Relapsed disease is the primary cause of mortality for acute myeloid leukemia (AML) patients after allogeneic hematopoietic cell transplantation (HCT). This review outlines the most recent advances in the detection and prevention of AML relapse following allogeneic HCT.

Conventional methods for predicting post-HCT relapse rely on the molecular and cytogenetics features present at diagnosis. These methods are slow to reflect a growing understanding of the molecular heterogeneity of AML and impact of new therapies on post-HCT outcomes. The use of measurable residual disease (MRD) techniques, including multiparameter flow cytometry and molecular testing, may improve the prognostic ability of these models and should be incorporated into post-HCT surveillance whenever possible.

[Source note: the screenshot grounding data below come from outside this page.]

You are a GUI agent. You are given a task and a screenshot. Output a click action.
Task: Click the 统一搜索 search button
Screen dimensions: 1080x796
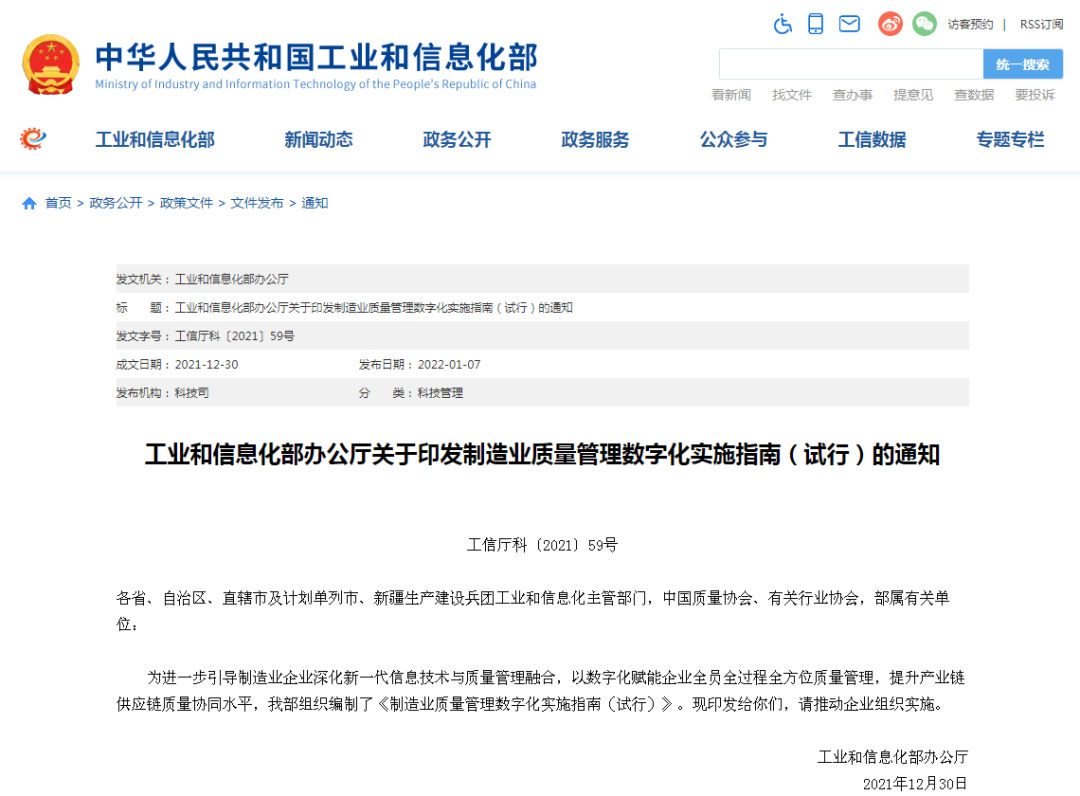[1022, 63]
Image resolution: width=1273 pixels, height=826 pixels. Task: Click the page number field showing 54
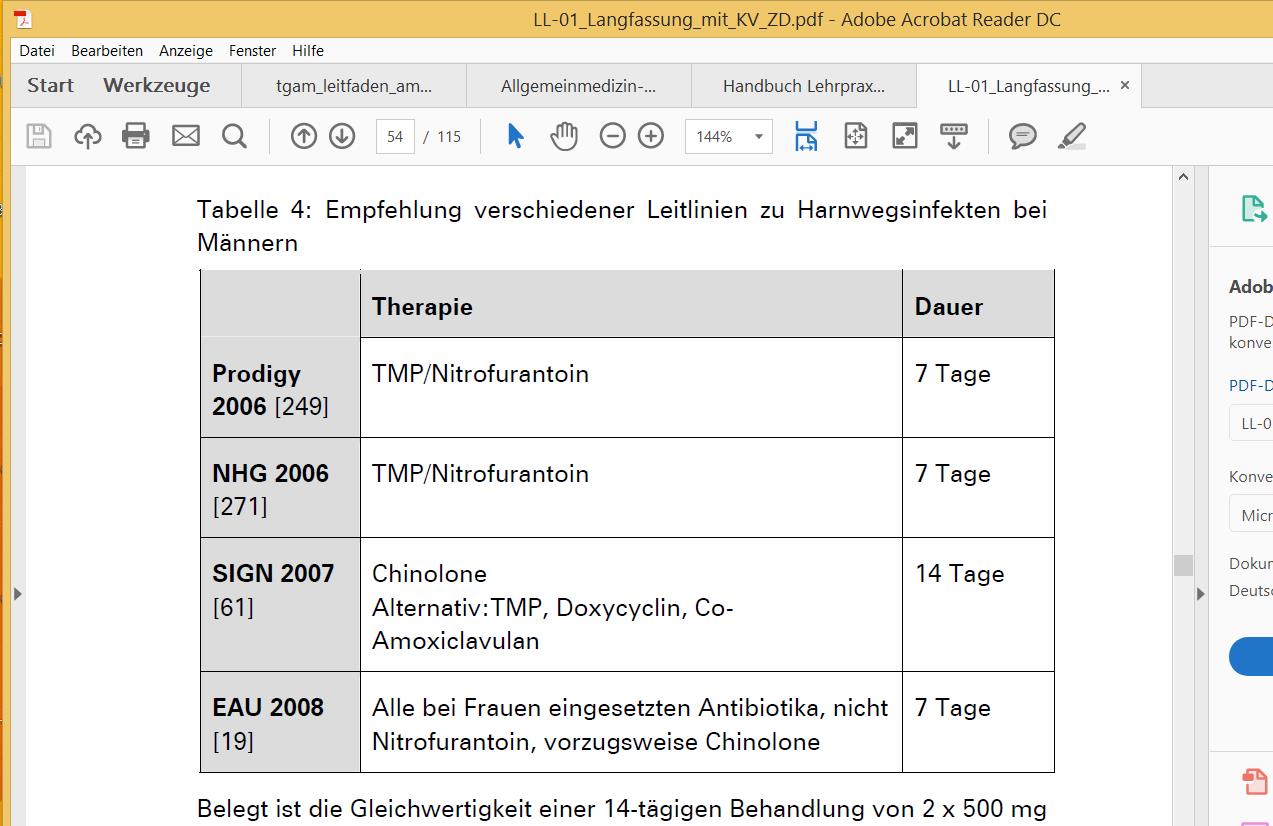pyautogui.click(x=395, y=137)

In the post-HCT setting, FLT3 inhibitor maintenance data indicate that effective therapies can improve post-HCT outcomes. Maintenance data with DNA methyltransferase inhibitor monotherapy is less compelling and outcomes may improve with combinations. Early interventions directed at preemptive management of MRD may further improve post-HCT outcomes.

Post-HCT AML relapse prevention has evolved to include more sensitive measures of disease detection and novel therapies that may improve outcomes of poor-risk AML patients. Additional work is needed to maintain this progress.